The definition of sustainable development is development that meets the needs of the present without compromising the ability of the future. Mining, as conducted presently, is not a sustainable activity in that there is only a finite amount of resources on the planet. However, mining can be environmentally sustainable with proper remediation programs, which reset land to prior state to mining. Environmental assessments prior to mining consider physical impacts to the environment and mitigation measures. Additionally, mining companies can create sustainable economic growth for the communities in which they work by investing in things that benefit the wider communities of interest.
Corporate social responsibility is at the heart of sustainable development and is something that miners have evolved to be more aware about. It is defined as a business approach contributing to sustainable development by delivering economic, social and environmental benefits for all stakeholders. Mining companies today need to work for tomorrow’s economy by keeping sustainable practices at the core of their business.
The mining method must be considered when thinking about construction cost. A mining operation will either be classified as a surface (open pit) mine or an underground mine. Underground mines present unique challenges for project developers compared to an open pit mine operation. Open pit mining is more cost-effective, safe and less complex. Miners do not have to safeguard against loss of air or a cave-in from directly above in an open pit. Operators are generally able to utilize larger equipment in their fleet in an open pit operation.
Mining underground can become extremely complicated based on the vast infrastructure required. The cost of constructing an underground mine is inherently greater than that of an open pit mine. Some important infrastructure to consider is ore and personnel transport, ventilation, electricity and water. These are all extra considerations that have to be taken into account for an underground operation. On top of infrastructure, local geologies and rock mechanic characteristics will dictate the appropriate mining method, therefore impacting the cost of construction and development.

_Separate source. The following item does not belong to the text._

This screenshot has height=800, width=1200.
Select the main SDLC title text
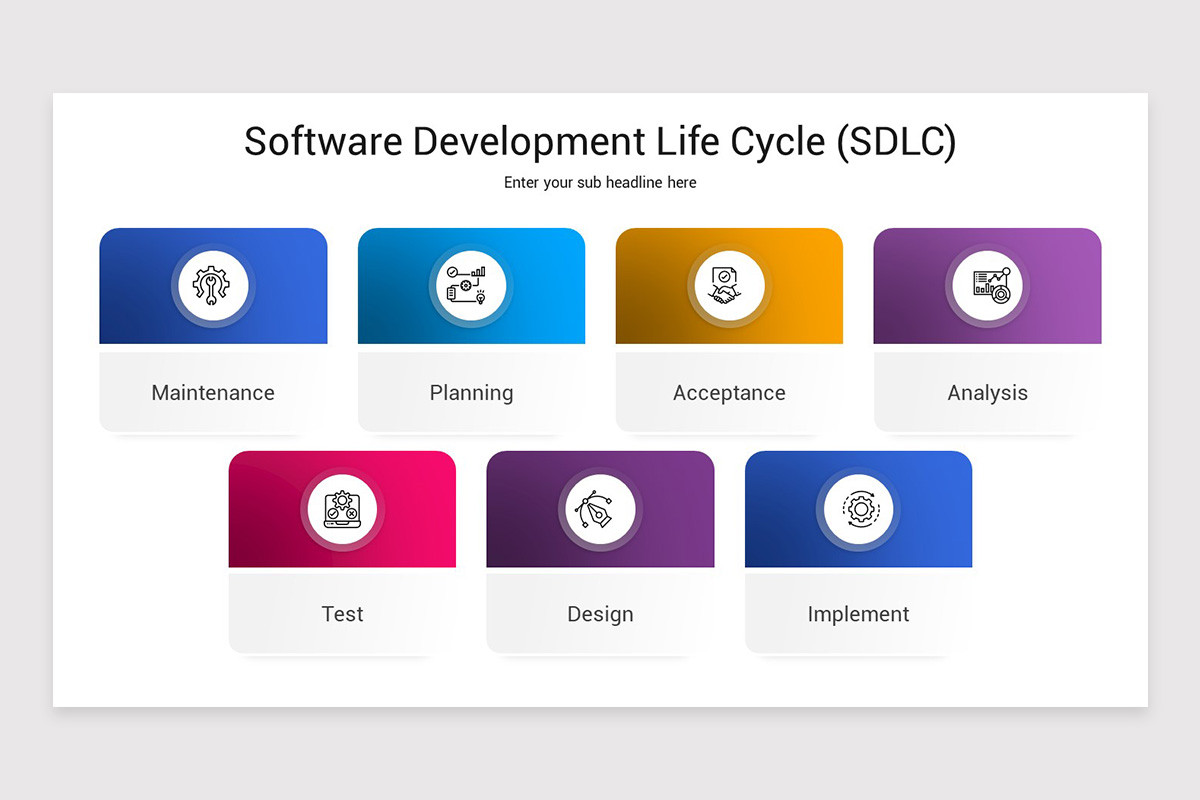point(600,142)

Construction proceeds after government approval and permit process and it can take several years to complete depending on the scope and location of the project. Mineral exploration and development usually continue during this phase and through the life of the mine until the mineral deposit is mined out.

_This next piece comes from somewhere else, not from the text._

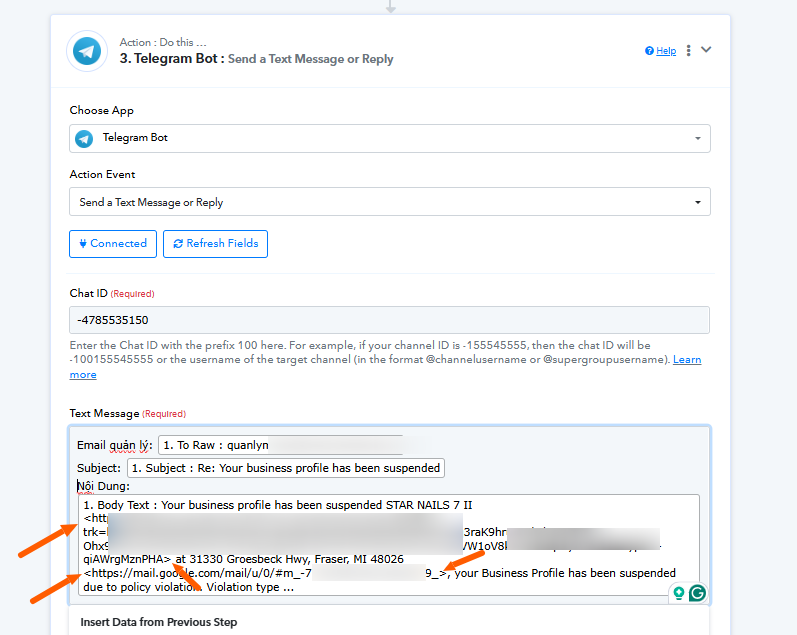Open the three-dot step options menu
The height and width of the screenshot is (635, 797).
click(x=688, y=50)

Today’s regulations in most countries ensure that all exploration and mine sites will be returned as near as possible to their previous conditions after mining is complete. This means that most equipment, buildings and facilities will be removed and any affected land reclaimed and restored. Some necessary monitoring equipment, buildings and facilities may remain. Planting and native species placements are used to restore disturbed ecosystems to what they were before the mine site was built. Reclamation occurs at every stage of the mineral exploration life cycle.
Ultimately, the mineral exploration and development process for any given project is something that often takes years to undergo. Junior explorers and miners assume the risk that comes with their business of mineral exploration and development.
Junior mining or exploration companies utilize best practices to ensure a positive outcome at the conclusion of the mineral project development life-cycle. For every company that has been able to develop their deposit into a producing mine, there are 100 that have not been as fortunate. However, for the people that do their research and decide to invest in the companies and teams that do get it right, there are usually very significant rewards.